Managed varieties are a vital strategy for growers and marketers to protect the health and sustainability of their companies and of the industry itself, says Terry Bacon, director of variety development for Sun World International, LLC, of Bakersfield, California.

California lags behind the rest of the world in terms of adopting managed varieties, mainly because of the abundance of unmanaged varieties and breeders who operate off per-tree royalties, Bacon said during the International Fruit Tree Association’s annual conference in Germany.
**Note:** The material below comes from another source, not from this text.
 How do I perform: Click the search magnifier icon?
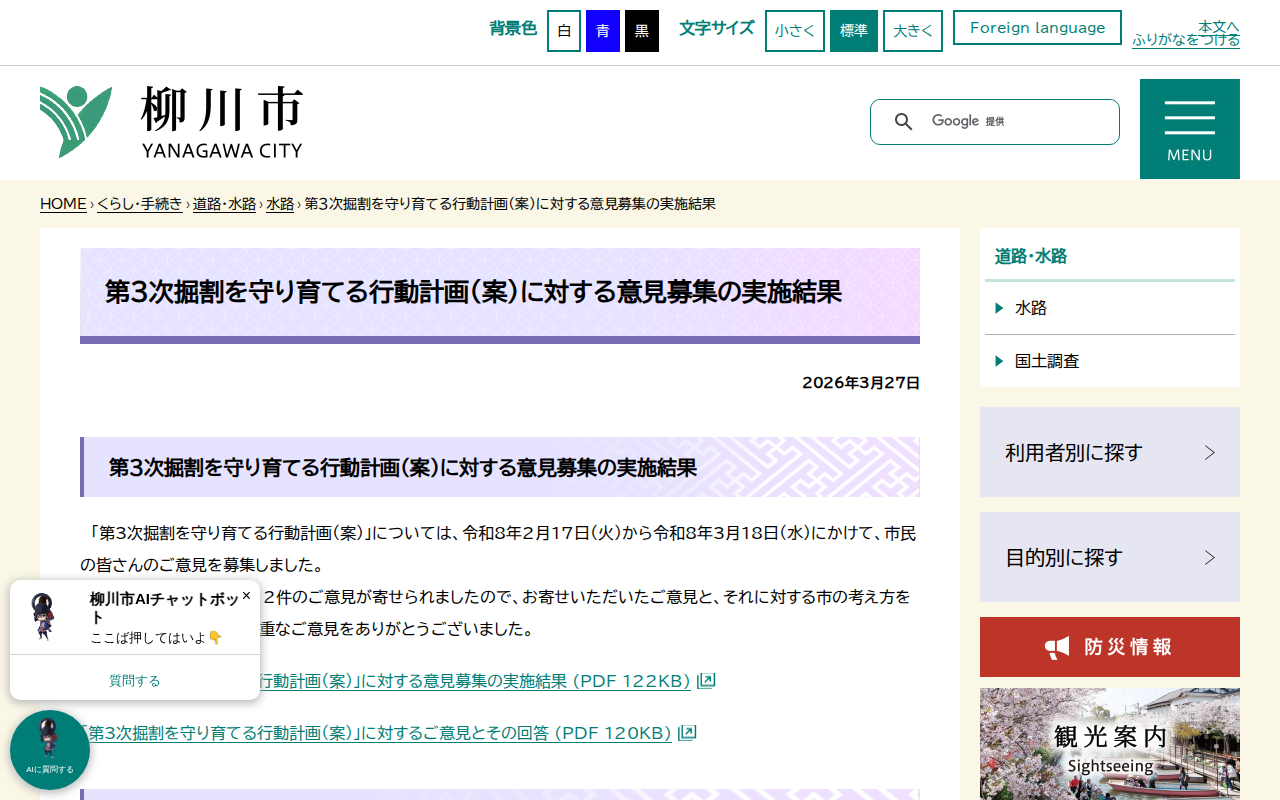click(903, 121)

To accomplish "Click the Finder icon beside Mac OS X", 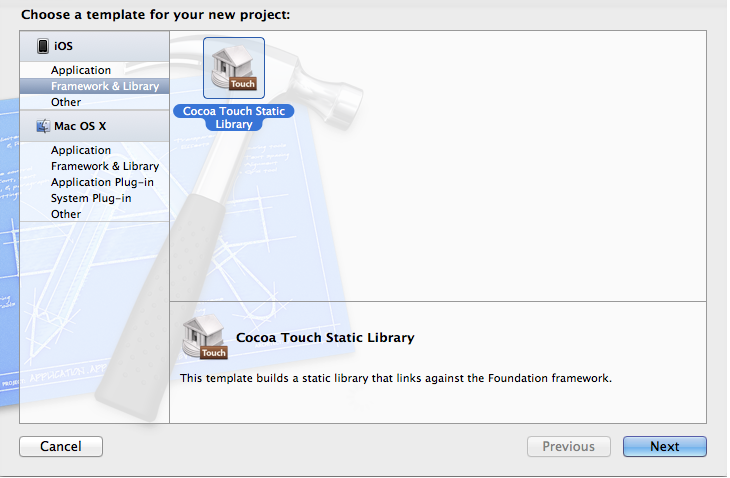I will pos(43,126).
However, because of changes in the industry, growers are starting to take interest in managed varieties.

The problem with unmanaged varieties is that there is inevitably chronic overproduction, leading to a quick decline in the premium and often reduced quality as growers struggle to get on the market before their neighbor. Typically, price and volume trends have an inverse relationship.

With California nectarines, the grower usually receives a higher per-carton price for large fruit, so the main point of differentiation is size. However, as soon as a new variety that produces larger fruit becomes available, the whole industry has to plant the new variety because the variety they are currently growing for that marketing window quickly becomes worth less. Soon, under this scenario, prices for all sizes fall below the cost of production because of oversupply. And, Bacon said, switching to a more productive variety only serves to produce more worthless fruit.

Bacon calls this desperate cycle of continually shifting to newer varieties, and the resulting devastation that it has on growers, the Zee Fire Effect after the early nectarine Zee Fire.

Zee Fire was an unmanaged variety introduced in 2003. Trees were widely available from nurseries for a per-tree royalty and there was no marketing plan. Within five years, nearly a quarter of a million trees had been planted.

For part of last season, prices dropped below $12 per carton. Bacon projects that by 2010, there will be around 1.5 million cartons of Zee Fire on the market and the price of size 60 fruit could be below the break-even threshold for its entire marketing window. That means that the variety will have gone from a premium to a commodity within eight years of being first planted. "And that’s not nearly enough time for a grower to recoup establishment costs," he said.

Zee Fire was a premium variety. Had it been managed, there would have been measures in place to help maintain its value, such as:

• A cap on acreage, with acreage allotted to growers

• Field trials and postharvest trials to determine the best production practices

• Technical support for growers

• A marketing plan and branding program. Marketers would have backed the variety, knowing their investment was being protected

• Communication with buyers to get them excited and to establish a premium

• Export plans

• Global planting plans

"And what you have instead of a scenario of eight years from premium to commodity, you have a scenario of a premium variety with enhanced and protected value and longevity, and growers who know their investment is being managed."

Sun World is a vertically integrated business involved in research, farming, packing, and marketing fresh fruits and vegetables. It also licenses others to produce its proprietary table grape and stone fruit cultivars around the world.